= Gerald Case =

British actor (1905–1985)

Thomas Gerald Case (26 Jan 1905 – 22 May 1985) was a British stage, film and television character actor, known, amongst others, for his role in the 1976 Wodehouse Playhouse episode, Strychnine in the Soup.

==Early life==
Case was born at Horton Hall, the son of Captain Thomas Elphinstone Case of the Coldstream Guards and Evelyn Ruby, daughter of Adolphus Ferguson and Minnie Byron, a mezzo-soprano celebrated for her stage roles in variety and Victorian burlesques. At the age of 6, his father died and Case himself moved into Horton Hall, (Note: Thomas and Evelyn Case lived at The Temple in Horton Park, which was in the gift of Evelyn’s step-father George Harold Winterbottom) with his 10-year-old aunt. (Note: Case and his half-aunt Betty Winterbottom were young companions in the vast corridors of Horton, creating a bond that was to last for the rest of their lives (Betty's mother Minnie Byron was Case's grandmother)) Case's widowed mother subsequently married the England cricketer and gold medal-winning Olympic boxer J. W. H. T. Douglas.
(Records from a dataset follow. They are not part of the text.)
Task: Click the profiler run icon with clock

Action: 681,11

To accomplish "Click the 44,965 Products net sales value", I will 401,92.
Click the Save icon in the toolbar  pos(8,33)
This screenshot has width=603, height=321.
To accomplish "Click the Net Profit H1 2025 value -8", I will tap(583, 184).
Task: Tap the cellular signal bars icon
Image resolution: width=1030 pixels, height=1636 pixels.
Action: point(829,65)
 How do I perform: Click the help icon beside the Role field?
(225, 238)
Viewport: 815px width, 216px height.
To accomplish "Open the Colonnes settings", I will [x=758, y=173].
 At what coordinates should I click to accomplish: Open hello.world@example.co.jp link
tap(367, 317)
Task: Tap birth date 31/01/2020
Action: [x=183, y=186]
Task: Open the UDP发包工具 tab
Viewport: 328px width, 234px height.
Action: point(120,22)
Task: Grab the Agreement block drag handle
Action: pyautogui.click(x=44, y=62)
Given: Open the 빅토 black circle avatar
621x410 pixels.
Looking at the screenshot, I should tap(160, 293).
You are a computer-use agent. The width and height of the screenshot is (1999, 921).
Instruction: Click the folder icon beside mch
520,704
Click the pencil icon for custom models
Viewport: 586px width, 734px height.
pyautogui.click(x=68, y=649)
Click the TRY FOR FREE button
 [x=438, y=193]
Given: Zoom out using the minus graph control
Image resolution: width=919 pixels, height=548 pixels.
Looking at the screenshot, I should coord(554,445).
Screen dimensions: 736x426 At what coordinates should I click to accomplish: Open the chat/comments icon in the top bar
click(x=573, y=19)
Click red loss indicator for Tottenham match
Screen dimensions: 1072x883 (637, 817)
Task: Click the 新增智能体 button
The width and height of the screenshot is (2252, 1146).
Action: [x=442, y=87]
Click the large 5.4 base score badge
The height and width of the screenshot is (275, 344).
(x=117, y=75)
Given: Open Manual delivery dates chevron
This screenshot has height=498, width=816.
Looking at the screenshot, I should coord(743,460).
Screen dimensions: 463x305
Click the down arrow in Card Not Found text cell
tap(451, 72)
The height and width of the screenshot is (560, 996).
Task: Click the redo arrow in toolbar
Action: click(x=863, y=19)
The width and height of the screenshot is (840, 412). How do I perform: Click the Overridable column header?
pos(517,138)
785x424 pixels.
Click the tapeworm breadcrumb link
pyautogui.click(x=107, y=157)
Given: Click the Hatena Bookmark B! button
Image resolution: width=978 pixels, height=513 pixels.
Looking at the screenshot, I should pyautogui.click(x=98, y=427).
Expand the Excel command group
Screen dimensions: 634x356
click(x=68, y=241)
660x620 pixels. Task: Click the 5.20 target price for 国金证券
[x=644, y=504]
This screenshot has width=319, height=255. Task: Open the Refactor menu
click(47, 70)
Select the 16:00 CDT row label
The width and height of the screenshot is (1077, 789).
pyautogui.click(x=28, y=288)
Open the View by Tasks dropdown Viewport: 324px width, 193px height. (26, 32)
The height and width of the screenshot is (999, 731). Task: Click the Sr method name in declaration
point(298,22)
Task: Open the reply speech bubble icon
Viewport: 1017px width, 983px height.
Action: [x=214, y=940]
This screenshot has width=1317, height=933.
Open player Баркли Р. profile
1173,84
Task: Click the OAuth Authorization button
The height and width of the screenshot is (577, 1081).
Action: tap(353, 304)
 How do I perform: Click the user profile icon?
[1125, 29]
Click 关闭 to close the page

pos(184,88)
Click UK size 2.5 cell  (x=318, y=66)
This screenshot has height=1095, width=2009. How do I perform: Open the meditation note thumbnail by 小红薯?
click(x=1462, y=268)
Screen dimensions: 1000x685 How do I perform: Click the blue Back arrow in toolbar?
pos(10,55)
At the age of eighteen, Case was encouraged to join his step-father's family business in the timber industry, travelling to Finland as the company agent. (Note: There was no conscription in the United Kingdom in the 1920s but Case had an association with the officers of the Bedfordshire and Hertfordshire Regiment, which was lasting.) Finland in the mid-1920s had recently won independence from Russia, resulting in civil war. Case learnt to speak Finnish and served in the Finnish White Army but is unlikely to have seen active service. Case returned to England in 1928 convinced that the timber trade was not for him and announced that he wanted to go on stage, which he did, for more than 50 years.

==Acting career==
It is unknown whether Case actually attended drama school, but his first stage appearance was in 1929 at Camberwell Palace playing any small part that he could find. He claimed that he hated minor roles at the outset but every small part that he performed, he made sure that he was good in it, which gradually created his brand. Case got his first real break in October when he joined Jack Denton’s theatre company who were touring with a domestic drama Stop the Wedding!. Case played the part of the villain 'Dudley Cliffstone', which he continued until 1930, when he changed touring company to play 'Paul Cairns' in the crime drama Sexton Blake opposite Erica Tozer. In April 1931, Case and Tozer moved to a new repertory company working out of the Kings Theatre, Southsea and the Royal County Theatre, Reading. They were married 7 months later, playing opposite each other in The Fake. (Note: Case and Tozer were married in London with a luncheon reception to give them time to return to Reading in the afternoon to perform "The Fake" at 7:30 the same evening. Case exchanged the clothing of the bridegroom in life with those of the bridegroom on stage in the same day. Their marriage was far from fake however, as they remained together for the rest of their lives.) A few weeks later, they appeared together on stage as a married couple in a farcical whodunnit called The Barton Mystery, in which Case dreams that he has murdered his wife, reportedly performed by both to dramatic effect.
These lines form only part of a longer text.